かばんはバスの揺れがそんな彼女の眠りを妨げぬように、ラッキービーストに言った。
「ラッキーさん。バスを停めて下さい。」
「ワカッタヨ。」
ラッキービーストがいつもの無機質な、機械的な声でかばんの指示にそう答えた。
ラッキービーストはスピードをゆっくりと落としながら、ある程度収まったところでブレーキを掛けた。
静かに、音を立てぬよう。
……それから数分後。
アライグマが静かで、なおかつ規則的な寝息を立て始めた。
そしてそんな、己の膝の上で横たわるアライグマを見つめながら、フェネックはその頬をゆっくりと撫でた。
「……へねっくやめるのだぁ〜」
アライグマが眉をひそめながらそんな寝言を言い、バスの中にクスクスというささやかな笑い声が響く。
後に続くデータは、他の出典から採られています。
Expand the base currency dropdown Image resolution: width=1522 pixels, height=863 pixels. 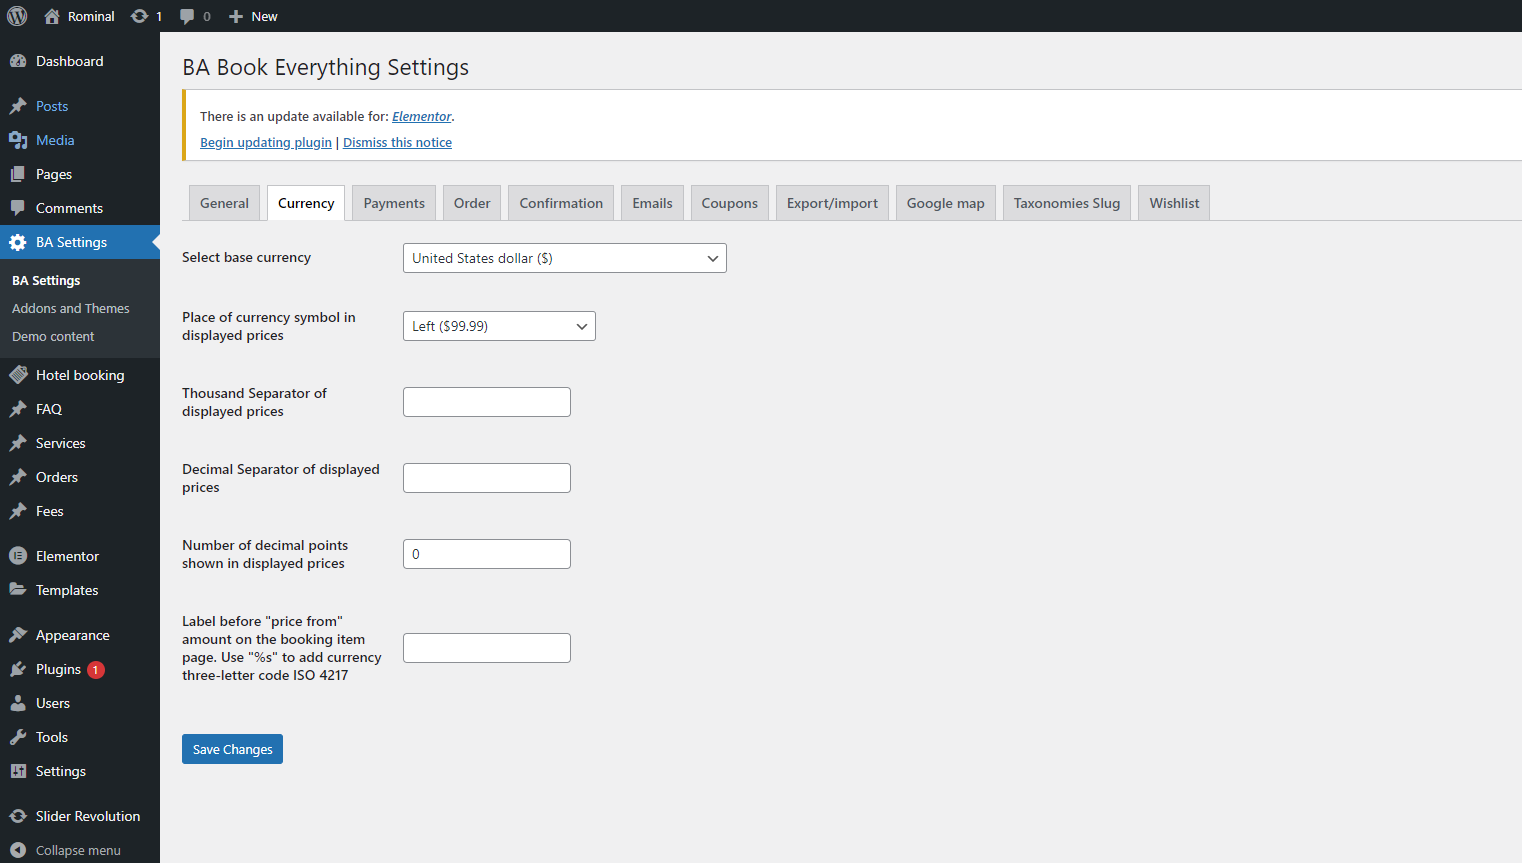click(564, 258)
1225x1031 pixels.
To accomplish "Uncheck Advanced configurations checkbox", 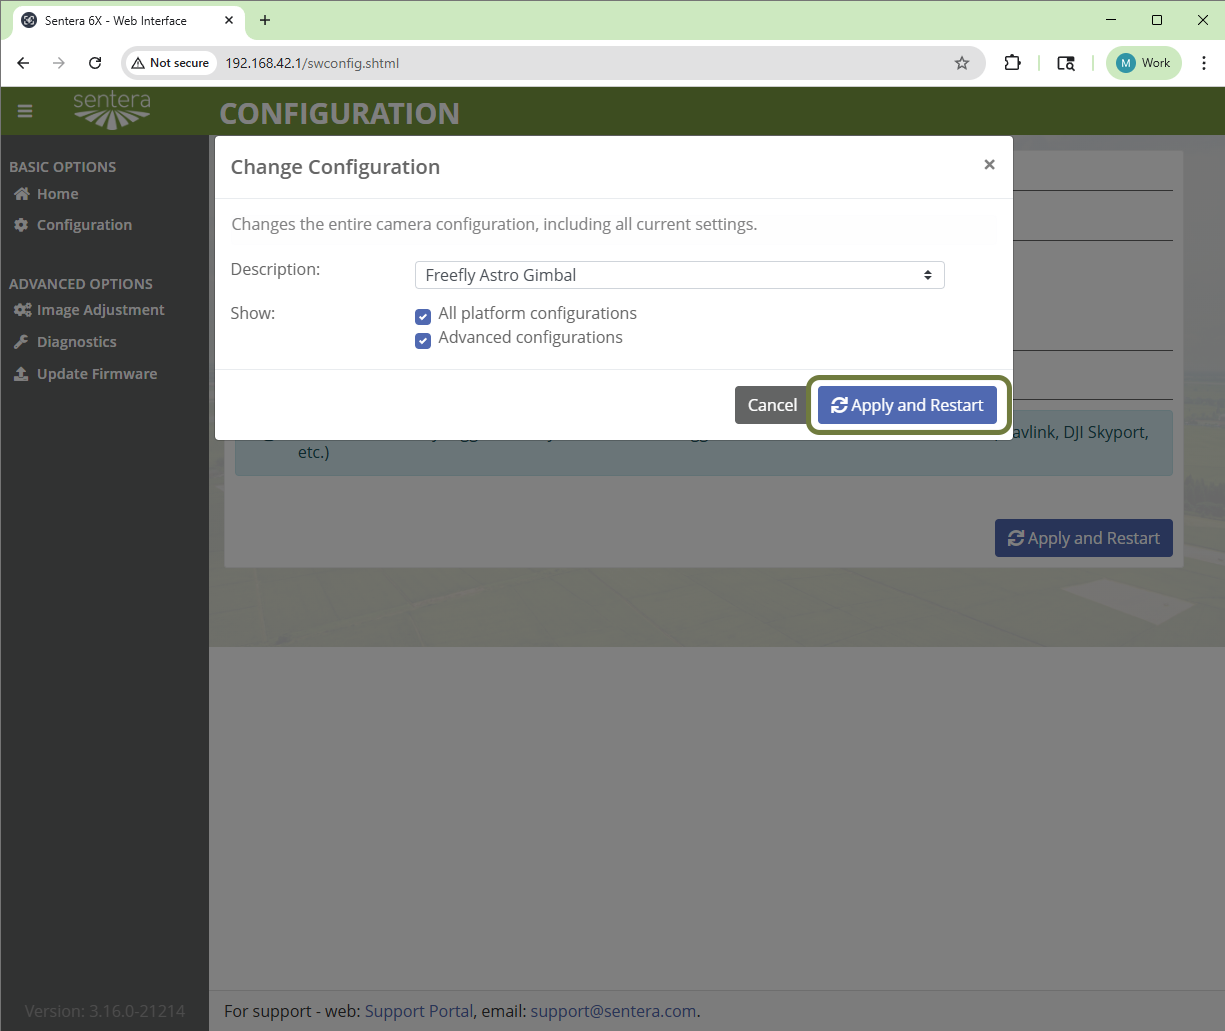I will (423, 341).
かばんはそんなアライグマを見て目を擦りながら、大きく口を開けて息を吸い込んだ。
それはとても大きなあくびだった。
「ボクも、アライグマさんを見てたら眠くなってきました……。」
かばんは重いまぶたを少しだけ開け、うつらうつらとしながらそんな言葉を浮かべた。
「かばんちゃん、夜行性じゃないもんね! ゆっくり眠ったらいいよ!」
サーバルが、かばんを横目で見つめながら、眠そうな彼女にそう語りかけた。
「サーバルちゃん……。」
かばんが眠たげに呟く。
「ほ、ほらほら!」
サーバルは両手でかばんの上体をゆっくりと下ろすと、そう言いながら彼女のもみあげ辺りを優しく撫で回した。
……バスの座席の上から、かばんは外を眺めた。
月は、既に天高く上り、夜もかなり更けてきた。
淀んだ視界に、サーバルの優しい手の感触も相まって、徐々にかばんの視界は暗くなり、それらは彼女に深い眠りをもたらした。
「おやすみ、かばんちゃん。」
視界が黒く染まりきる前、サーバルが言った。
かばんはその言葉に答えようと口を動かそうとしたが、全く動かさない内に彼女は眠りに入った。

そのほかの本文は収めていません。